We first consider the nepotism charges. Article 7, § 6 of our Constitution is as follows: “Any public officer or employee in this state who by virtue of his office or employment names or appoints to public office or employment any relative within the fourth degree, by consanguinity or affinity, shall thereby forfeit his office or employment.”

There can be no question about the fact that Respondent was a public officer. The question is whether he has named or appointed anyone to public employment who is related to him within the prohibited degree. Both Gordon Fletchall and Kermit Thrasher were within that degree of relationship. Hence, did he name or appoint them or either of them to public employment ? It appears from the evidence, confirmed by the Commissioner’s findings, that Gordon Fletchall had worked for the county as a bulldozer operator for several years prior to 1965; he was paid solely by the hour. This work was seasonal, in a sense, in that the work stopped during the winter months, usually being resumed in March. The charge now is that he was employed on March 22, 1965, by the affirmative vote of all three members of the Court. Gordon testified that before he went back to work in 1965, he talked to Judge Gabbert only; the Respondent testi[426]*426fied that he did not vote to hire his brother; there is no record in the transcript showing anything on the subject. Judge Gabbert testified on cross-examination that he “guessed” that Respondent had never voted officially to hire Gordon but that the business at that time was not conducted in any such formal manner. The Commissioner found that it did not appear from the evidence “when or how he was chosen” or that Respondent connived to have him employed, but that he was paid by the consent of all three Judges after he was recalled. We find that the Informant has failed to prove any violation by the Respondent on this charge; he has failed to show that any action of Respondent was instrumental in putting his brother to work. State ex rel. McKittrick v. Becker, Banc, 336 Mo. 815, 81 S.W.2d 948; State ex inf. McKittrick v. Whittle, 333 Mo. 705, 63 S.W.2d 100, 88 A.L.R. 1099. Moreover, we doubt seriously that the recall of a longtime hourly worker, after the usual winter layoff, would constitute an “employment” within the meaning of the constitutional provision. See, by way of analogy, ACF Industries v. Industrial Commission, Banc, Mo., 320 S.W.2d 484, 491.

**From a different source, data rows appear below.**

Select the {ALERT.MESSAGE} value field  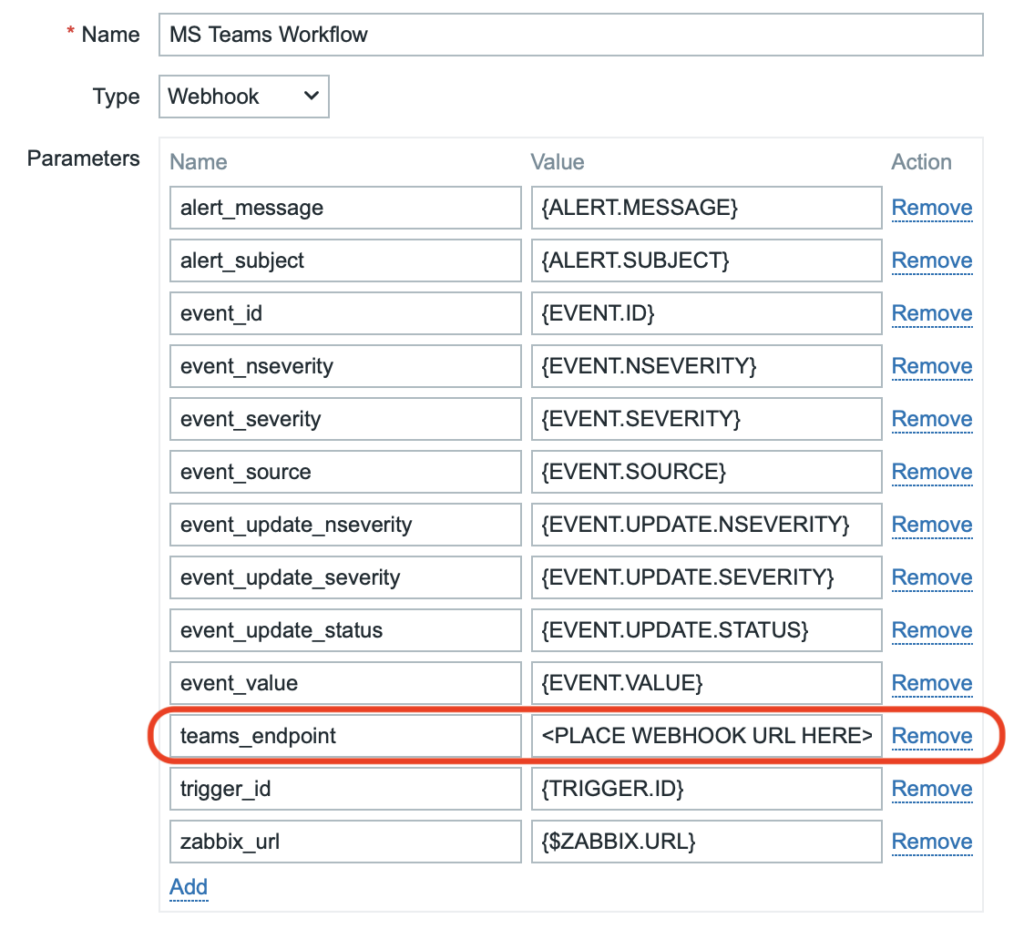click(x=706, y=207)
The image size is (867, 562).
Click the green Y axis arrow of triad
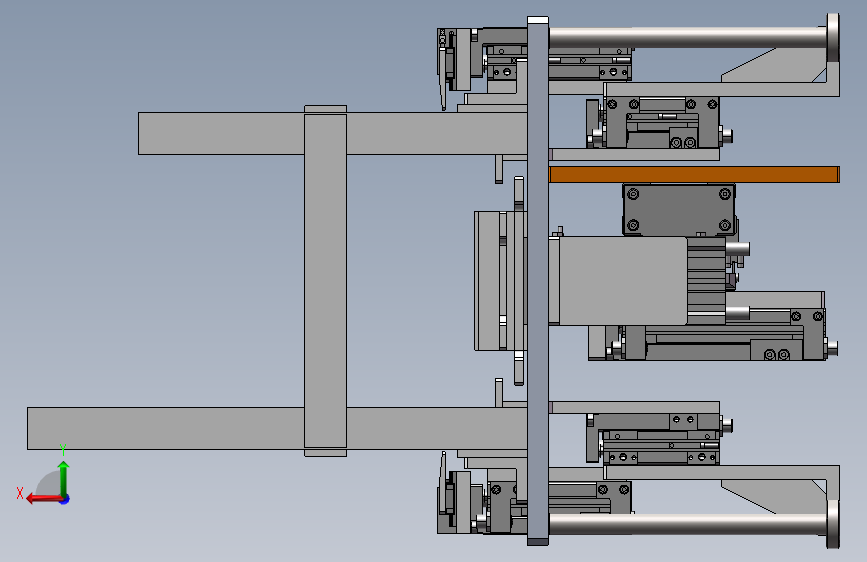(x=64, y=479)
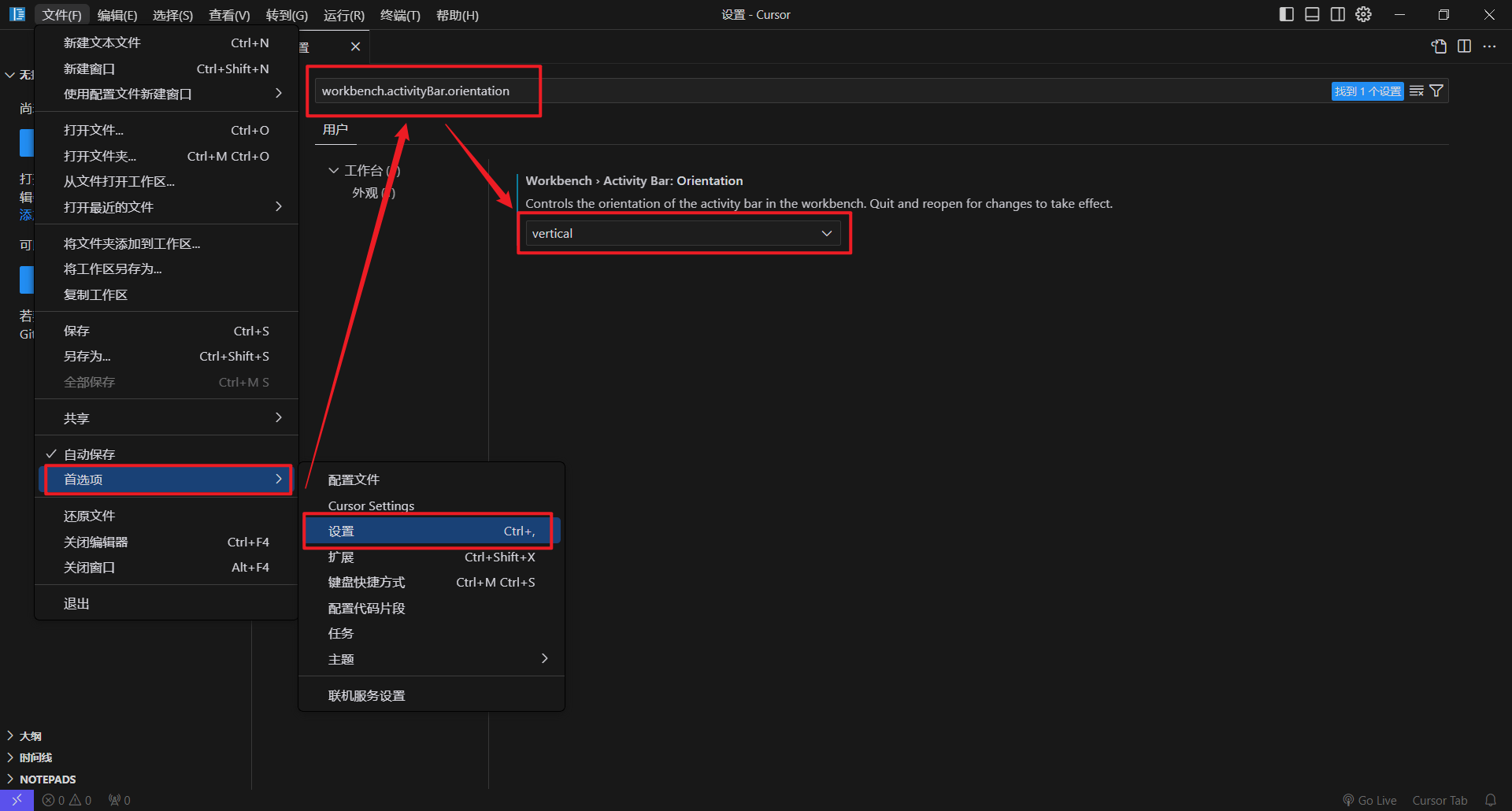Open the 终端(T) terminal menu
Image resolution: width=1512 pixels, height=811 pixels.
[400, 15]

Kermit Thrasher was called to work in April, 1965; Judge Gabbert testified that a laborer on the bridge crew had quit, leaving only the foreman, and that “one of us called him.” Thrasher had also done seasonal work for the county for years, and he testified that “somebody just called me up” and that he started work at about the usual time of the year. Again, no record is shown; Respondent denied that he had voted to employ Thrasher, and he was not contradicted. Later Thrasher was put on a different job with a raise of twenty-five cents an hour; the record of that date shows that Respondent voted against the raise. No impropriety has been established on this charge; the Commissioner agrees. We find for the Respondent on Count 1.

Respondent’s counsel objected throughout the hearing to the admission of oral testimony of actions by the Court or any of its members, asserting that this was wholly irrelevant because the Court could speak only through its records. All such evidence was received subject to objection, and the Commissioner later ruled it properly admitted.